» **Tasks**:
#1 According to the bug report on stalled ondemand_update test runs, why was the SurefireArchiver plugin suspected? Answer in one or two sentences.
#2 Reproduce the passage of the bug report from "comes from the" to "resource or so.".
#3 Summarize the bug report in two sentences.

» **Excerpted text**:
::::::
1004575 - ondemand_update test runs stalling out during recording results.

Reporter

Description

•

10 years ago

During todays ondemand_update test runs for beta channel the test runs began to stall in writing results. it was taking often ~30 minutes for runs to complete this step. Nils initial suspicion is the SurefireArchiver plugin. The end result was an entire run that took nearly 2 hours to complete.

sample console output:
http://mm-ci-master.qa.scl3.mozilla.com:8080/job/ondemand_update/66178/console

Tracy Walker [:tracy]

Reporter

Updated

•

10 years ago

Summary: ondemand_ppdate test runs stalling out during recording results. → ondemand_update test runs stalling out during recording results.

Nils Ohlmeier [:drno]

Comment 1

•

10 years ago

The last message before the big pause:
"Recording test results"
comes from the SurefireArchiver plugin. I checked a few of the machines which were waiting in this state, but did not see any CPU or other IO load. Looked like the machines were waiting for some network resource or so.
::::::
» **Material shown**:
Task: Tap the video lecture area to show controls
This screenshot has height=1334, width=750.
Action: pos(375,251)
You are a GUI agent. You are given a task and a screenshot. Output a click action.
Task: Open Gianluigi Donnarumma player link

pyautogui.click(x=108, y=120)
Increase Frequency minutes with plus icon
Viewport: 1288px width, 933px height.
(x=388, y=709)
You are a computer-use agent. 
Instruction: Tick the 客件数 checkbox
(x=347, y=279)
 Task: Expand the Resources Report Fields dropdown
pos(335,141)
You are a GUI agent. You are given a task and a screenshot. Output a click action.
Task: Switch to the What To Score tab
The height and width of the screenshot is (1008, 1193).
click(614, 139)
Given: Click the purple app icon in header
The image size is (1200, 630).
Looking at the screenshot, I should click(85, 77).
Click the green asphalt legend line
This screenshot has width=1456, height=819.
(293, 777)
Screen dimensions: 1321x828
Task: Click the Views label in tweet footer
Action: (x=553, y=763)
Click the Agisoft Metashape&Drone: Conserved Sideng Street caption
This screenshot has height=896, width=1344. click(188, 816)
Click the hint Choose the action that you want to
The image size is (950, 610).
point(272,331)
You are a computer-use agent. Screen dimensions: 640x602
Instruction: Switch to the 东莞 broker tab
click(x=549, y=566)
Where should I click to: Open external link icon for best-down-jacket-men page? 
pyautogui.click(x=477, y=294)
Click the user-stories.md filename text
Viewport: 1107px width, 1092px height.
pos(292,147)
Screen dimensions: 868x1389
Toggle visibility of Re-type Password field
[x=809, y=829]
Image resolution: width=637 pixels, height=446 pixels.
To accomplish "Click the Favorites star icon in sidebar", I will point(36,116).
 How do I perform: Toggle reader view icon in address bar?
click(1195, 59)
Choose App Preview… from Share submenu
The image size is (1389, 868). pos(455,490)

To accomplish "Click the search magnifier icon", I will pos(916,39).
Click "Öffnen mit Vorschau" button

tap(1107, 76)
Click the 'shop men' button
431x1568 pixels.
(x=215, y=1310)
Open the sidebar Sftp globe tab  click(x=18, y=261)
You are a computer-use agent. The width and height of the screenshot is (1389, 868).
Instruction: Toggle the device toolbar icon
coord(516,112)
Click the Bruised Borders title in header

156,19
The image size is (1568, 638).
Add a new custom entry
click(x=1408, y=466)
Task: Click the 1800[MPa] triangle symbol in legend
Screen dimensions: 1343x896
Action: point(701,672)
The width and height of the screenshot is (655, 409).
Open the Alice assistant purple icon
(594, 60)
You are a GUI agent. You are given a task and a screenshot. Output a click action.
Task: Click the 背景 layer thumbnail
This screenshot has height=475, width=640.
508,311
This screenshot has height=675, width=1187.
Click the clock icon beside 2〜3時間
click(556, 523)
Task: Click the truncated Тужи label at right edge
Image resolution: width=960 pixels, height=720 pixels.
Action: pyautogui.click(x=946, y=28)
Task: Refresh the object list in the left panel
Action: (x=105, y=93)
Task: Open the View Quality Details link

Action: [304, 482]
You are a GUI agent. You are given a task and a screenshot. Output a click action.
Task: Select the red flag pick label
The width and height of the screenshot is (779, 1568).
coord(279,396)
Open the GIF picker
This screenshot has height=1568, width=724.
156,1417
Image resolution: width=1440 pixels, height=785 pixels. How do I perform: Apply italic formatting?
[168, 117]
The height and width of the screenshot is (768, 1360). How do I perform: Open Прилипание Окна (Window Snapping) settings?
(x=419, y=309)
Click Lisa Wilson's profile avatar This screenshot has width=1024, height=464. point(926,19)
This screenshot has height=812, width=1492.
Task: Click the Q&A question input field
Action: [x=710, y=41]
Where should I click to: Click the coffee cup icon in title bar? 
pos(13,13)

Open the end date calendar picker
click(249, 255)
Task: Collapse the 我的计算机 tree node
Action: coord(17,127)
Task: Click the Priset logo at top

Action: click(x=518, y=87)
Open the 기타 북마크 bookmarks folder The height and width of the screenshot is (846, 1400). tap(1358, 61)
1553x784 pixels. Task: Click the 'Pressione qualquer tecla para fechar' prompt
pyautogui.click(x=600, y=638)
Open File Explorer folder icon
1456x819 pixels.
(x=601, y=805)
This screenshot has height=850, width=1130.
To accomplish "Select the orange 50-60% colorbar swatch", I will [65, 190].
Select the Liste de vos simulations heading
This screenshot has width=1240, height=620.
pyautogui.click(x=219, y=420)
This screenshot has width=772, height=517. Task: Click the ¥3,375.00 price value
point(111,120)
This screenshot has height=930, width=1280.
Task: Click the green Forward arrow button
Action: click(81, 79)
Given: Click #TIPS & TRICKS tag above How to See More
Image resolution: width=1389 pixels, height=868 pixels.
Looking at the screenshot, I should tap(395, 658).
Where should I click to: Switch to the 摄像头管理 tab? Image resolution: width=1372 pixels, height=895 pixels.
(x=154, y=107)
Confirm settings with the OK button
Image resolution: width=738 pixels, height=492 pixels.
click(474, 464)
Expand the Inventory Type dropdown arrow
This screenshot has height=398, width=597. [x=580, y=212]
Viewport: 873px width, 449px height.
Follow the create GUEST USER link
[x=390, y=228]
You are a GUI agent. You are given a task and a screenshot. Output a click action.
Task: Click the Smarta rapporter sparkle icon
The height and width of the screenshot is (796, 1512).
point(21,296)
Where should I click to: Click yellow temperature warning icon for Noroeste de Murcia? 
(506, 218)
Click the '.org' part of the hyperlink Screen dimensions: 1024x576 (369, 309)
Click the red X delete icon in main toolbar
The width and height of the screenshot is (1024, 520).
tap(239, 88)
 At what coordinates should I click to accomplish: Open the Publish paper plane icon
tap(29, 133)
::::::
» **The responses**:
#1 The last message before the long pause, "Recording test results," comes from the SurefireArchiver plugin.

#2
comes from the SurefireArchiver plugin. I checked a few of the machines which were waiting in this state, but did not see any CPU or other IO load. Looked like the machines were waiting for some network resource or so.

#3 During ondemand_update test runs for the beta channel, runs stalled while writing results, often taking about 30 minutes for that step and nearly 2 hours for an entire run. The SurefireArchiver plugin was suspected because the last message before the pause comes from it, and the waiting machines showed no CPU or other IO load, which made them look as though they were waiting for some network resource.